(Stored data)
+ + + + +

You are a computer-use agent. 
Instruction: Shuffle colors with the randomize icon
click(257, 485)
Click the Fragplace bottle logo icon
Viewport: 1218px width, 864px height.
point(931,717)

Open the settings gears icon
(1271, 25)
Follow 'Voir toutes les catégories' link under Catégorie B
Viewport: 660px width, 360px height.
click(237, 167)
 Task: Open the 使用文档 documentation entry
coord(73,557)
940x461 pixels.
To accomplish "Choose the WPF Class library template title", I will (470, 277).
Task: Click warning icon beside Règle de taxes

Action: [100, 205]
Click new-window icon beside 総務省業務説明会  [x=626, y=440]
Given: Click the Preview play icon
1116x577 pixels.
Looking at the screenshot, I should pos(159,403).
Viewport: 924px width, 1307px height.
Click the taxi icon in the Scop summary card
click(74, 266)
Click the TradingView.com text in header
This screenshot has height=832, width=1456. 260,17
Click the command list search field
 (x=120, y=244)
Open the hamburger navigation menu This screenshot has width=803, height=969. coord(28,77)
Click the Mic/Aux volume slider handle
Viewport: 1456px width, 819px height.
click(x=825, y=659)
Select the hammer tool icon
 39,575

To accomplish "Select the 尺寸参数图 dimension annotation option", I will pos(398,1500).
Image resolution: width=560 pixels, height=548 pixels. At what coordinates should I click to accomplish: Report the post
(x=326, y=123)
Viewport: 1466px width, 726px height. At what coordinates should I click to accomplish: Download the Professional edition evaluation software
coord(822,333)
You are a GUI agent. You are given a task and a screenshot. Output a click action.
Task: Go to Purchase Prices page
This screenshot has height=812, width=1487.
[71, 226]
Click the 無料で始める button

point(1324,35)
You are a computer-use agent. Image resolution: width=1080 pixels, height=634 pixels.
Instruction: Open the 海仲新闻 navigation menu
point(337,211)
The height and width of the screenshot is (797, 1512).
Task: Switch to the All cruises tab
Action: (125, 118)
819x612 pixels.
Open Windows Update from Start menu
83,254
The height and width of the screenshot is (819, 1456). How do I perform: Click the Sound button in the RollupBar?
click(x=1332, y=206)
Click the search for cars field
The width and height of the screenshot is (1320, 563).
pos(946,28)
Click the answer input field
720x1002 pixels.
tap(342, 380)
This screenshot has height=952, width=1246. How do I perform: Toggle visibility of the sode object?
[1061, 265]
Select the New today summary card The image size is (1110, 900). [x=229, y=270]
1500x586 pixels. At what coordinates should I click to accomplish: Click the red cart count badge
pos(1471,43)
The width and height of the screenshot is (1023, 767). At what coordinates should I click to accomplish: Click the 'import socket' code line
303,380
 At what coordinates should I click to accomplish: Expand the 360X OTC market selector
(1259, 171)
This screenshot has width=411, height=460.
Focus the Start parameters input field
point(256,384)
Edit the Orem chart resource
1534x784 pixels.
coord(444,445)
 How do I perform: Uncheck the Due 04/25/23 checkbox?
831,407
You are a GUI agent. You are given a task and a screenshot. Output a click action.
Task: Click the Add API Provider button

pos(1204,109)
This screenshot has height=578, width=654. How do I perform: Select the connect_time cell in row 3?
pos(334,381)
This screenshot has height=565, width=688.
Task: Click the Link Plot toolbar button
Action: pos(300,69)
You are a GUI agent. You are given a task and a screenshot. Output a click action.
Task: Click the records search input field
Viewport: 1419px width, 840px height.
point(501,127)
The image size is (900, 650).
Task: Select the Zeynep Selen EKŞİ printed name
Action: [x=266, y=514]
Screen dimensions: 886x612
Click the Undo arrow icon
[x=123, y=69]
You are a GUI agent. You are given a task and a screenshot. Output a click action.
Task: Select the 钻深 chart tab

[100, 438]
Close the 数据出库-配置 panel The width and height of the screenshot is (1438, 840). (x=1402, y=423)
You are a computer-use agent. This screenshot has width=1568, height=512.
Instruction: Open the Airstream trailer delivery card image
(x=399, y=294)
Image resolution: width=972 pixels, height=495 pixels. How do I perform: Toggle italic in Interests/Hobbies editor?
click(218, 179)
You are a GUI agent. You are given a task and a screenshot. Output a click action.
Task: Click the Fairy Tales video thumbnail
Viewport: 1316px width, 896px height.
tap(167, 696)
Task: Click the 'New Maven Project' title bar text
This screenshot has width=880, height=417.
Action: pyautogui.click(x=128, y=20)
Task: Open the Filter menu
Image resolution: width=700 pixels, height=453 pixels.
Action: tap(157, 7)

+ + + + +

▶ **Given instruction**:
Please state only how many lines of the listing contain the word "computer".

▶ **Written reply**:
3